Samsung, however, had to remove the tweet after users started to panic with the thought of their smart TV’s being prone to hacking. The tweet was accompanied by a video showing how users could scan their Samsung TV for viruses. However, after Samsung deleted the tweet, the video also was lost.
So, if you would like to scan your Samsung TV for viruses, this article will guide you with all the information that you need.
Scanning your smart TV for viruses
Scanning your smart TV is really easy. All you need to do is go to the settings menu on your Samsung TV and click on General. Next, click on System Manager and then scroll down to Smart Security. Now, click on Smart Security and choose Scan. Your Samsung TV will now start scanning for viruses and malware.
Talking of how often you should scan your Samsung TV for viruses, Samsung recommends that you should perform a scan every few weeks.
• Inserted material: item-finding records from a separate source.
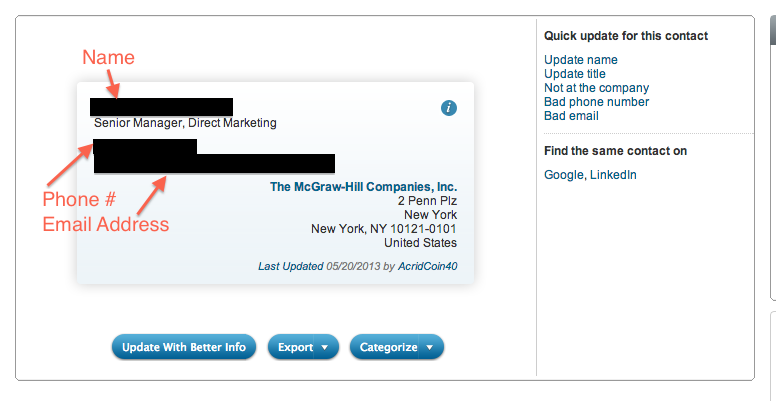Open The McGraw-Hill Companies, Inc. link
The width and height of the screenshot is (776, 401).
coord(363,187)
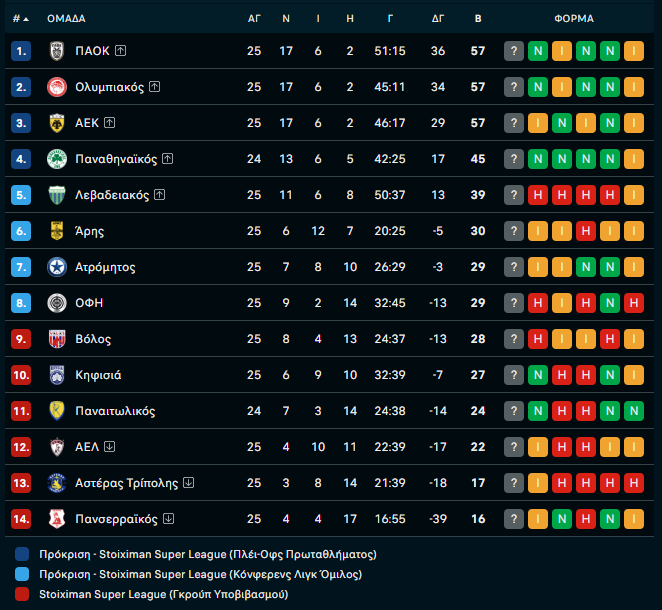Screen dimensions: 662x610
Task: Click the AEK team crest icon
Action: tap(56, 123)
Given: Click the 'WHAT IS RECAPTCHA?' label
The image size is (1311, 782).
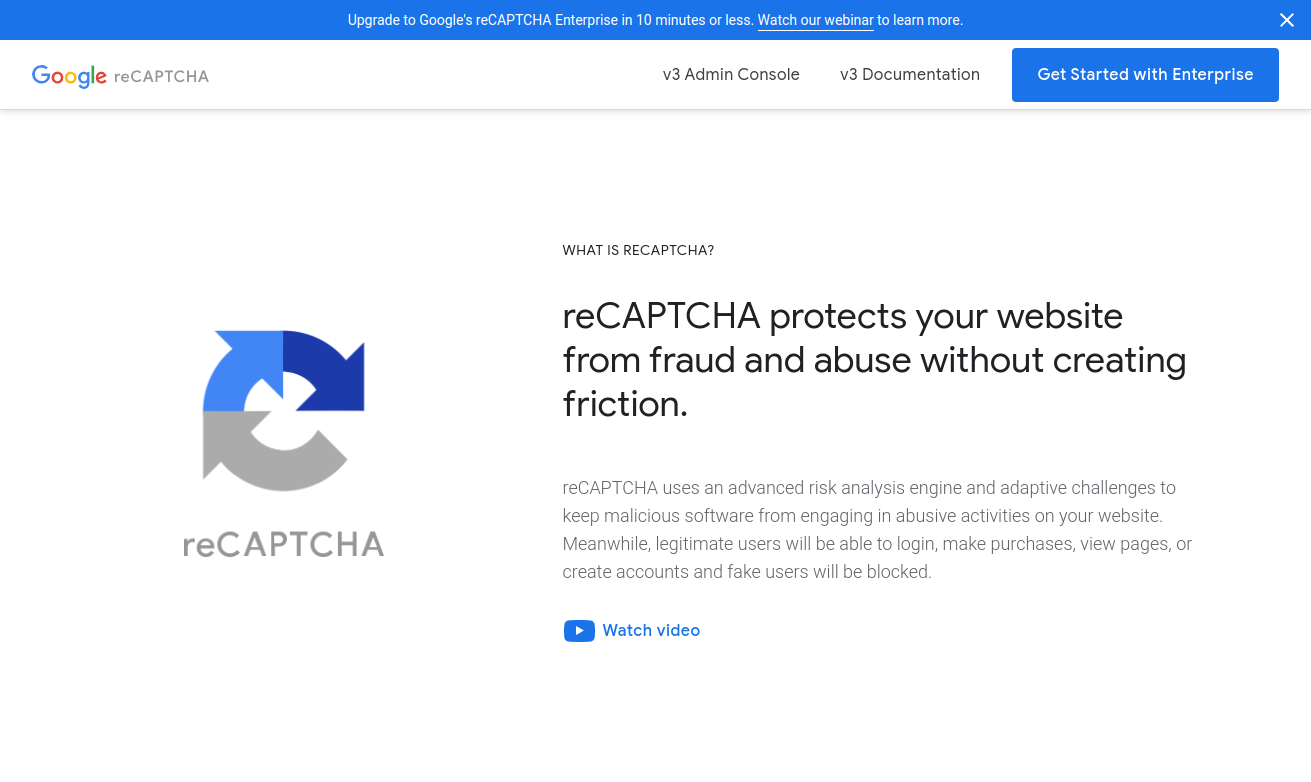Looking at the screenshot, I should pyautogui.click(x=638, y=250).
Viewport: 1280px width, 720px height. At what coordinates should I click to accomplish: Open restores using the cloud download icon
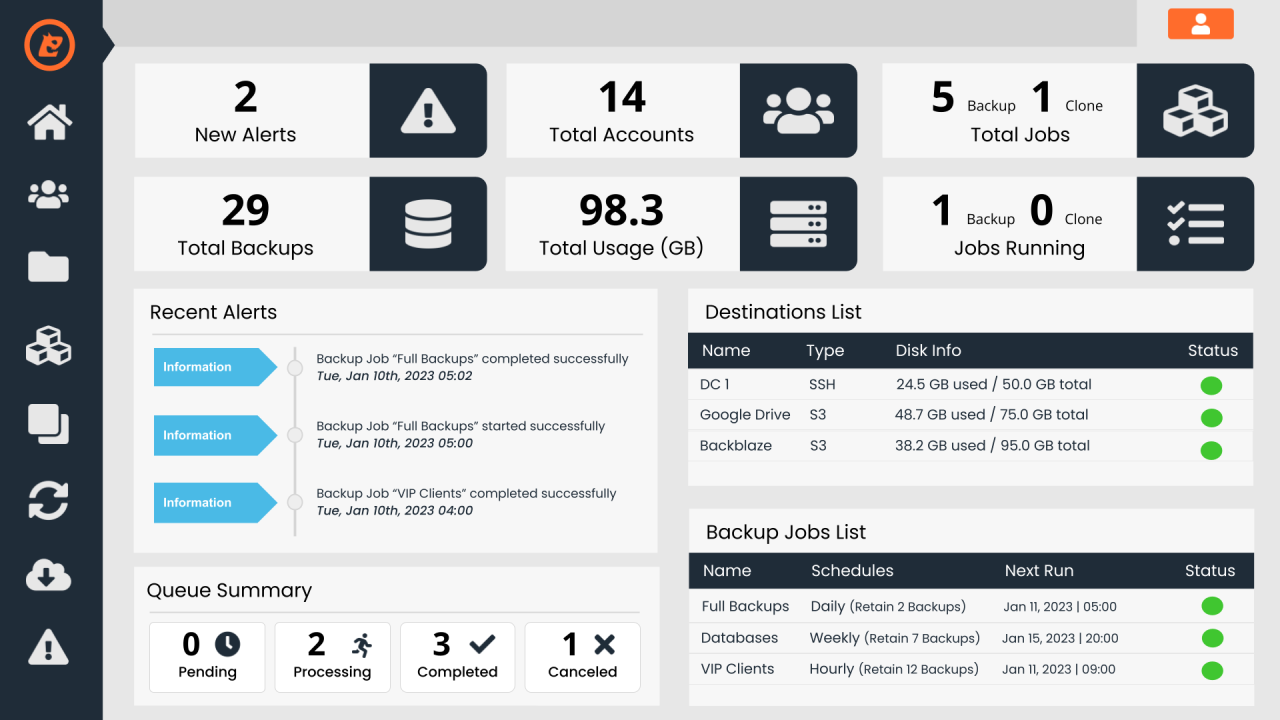(x=49, y=575)
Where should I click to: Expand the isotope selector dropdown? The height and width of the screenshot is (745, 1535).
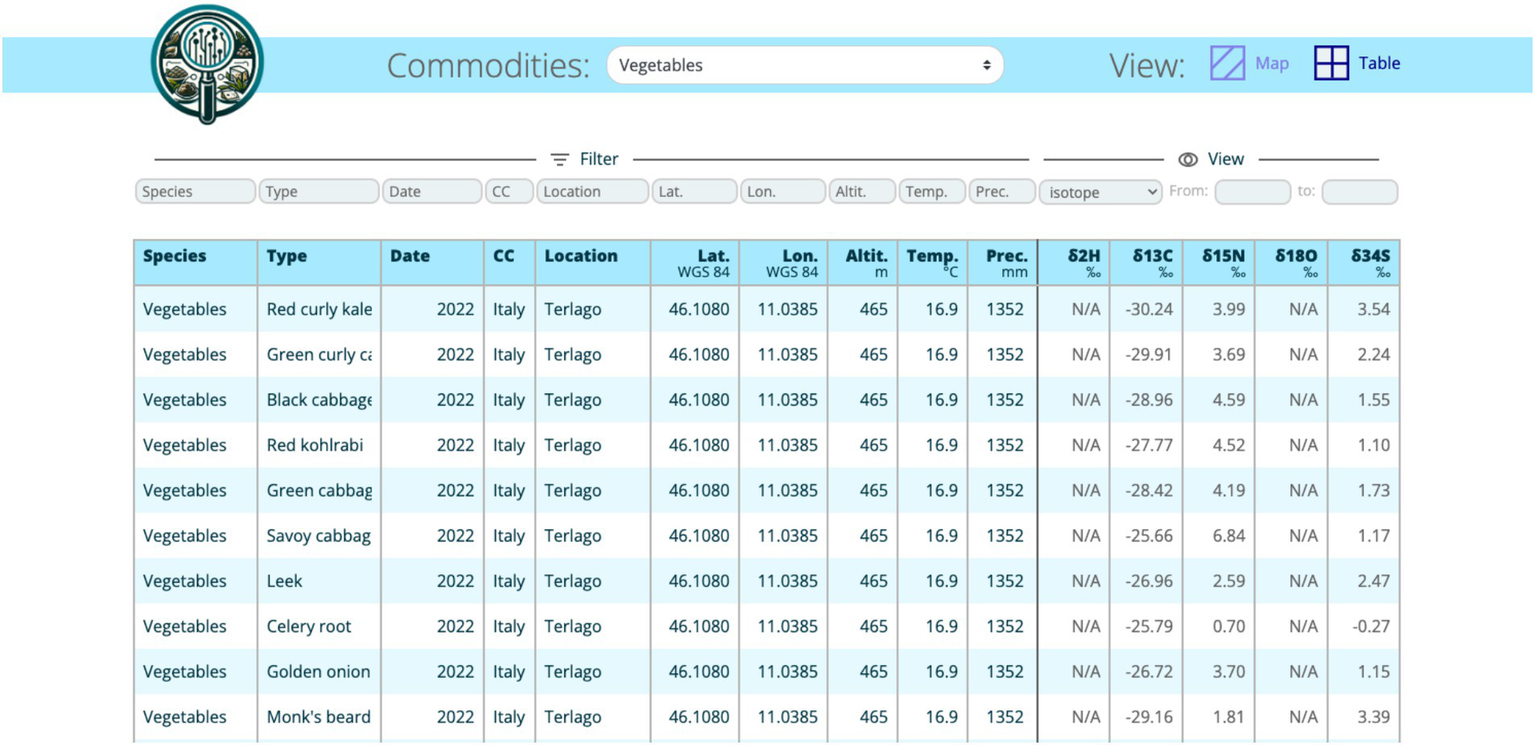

Samsung, on its end, has previously provided several security updates to its smart TV platform, Tizen. The updates included improved security controls on the smart TV keyboard along with an “enhanced validation measure for remote control of the TV.”
One important question that naturally arises here is, if anti-virus scanning is so important for the smart TVs, then why is scanning not automatic? For instance, if you install a Windows 10 from an ISO, Windows Defender has regular updates and scans scheduled by default. There are also third-party apps, such as McAfee, Symantec, or Malwarebytes that automatically schedule regular scans and updates.
A similar system for the smart TVs will free users from the task of manually running anti-virus scanning on their smart TVs.
Another solution that Scott Helme of Security Headers has is to give an on-screen prompt reminding users to carry out a scan.
“Trying to place the burden on users like this won’t work,” said Helme, according to BBC. “At the very least, Samsung should provide an on-screen prompt if this were really necessary.”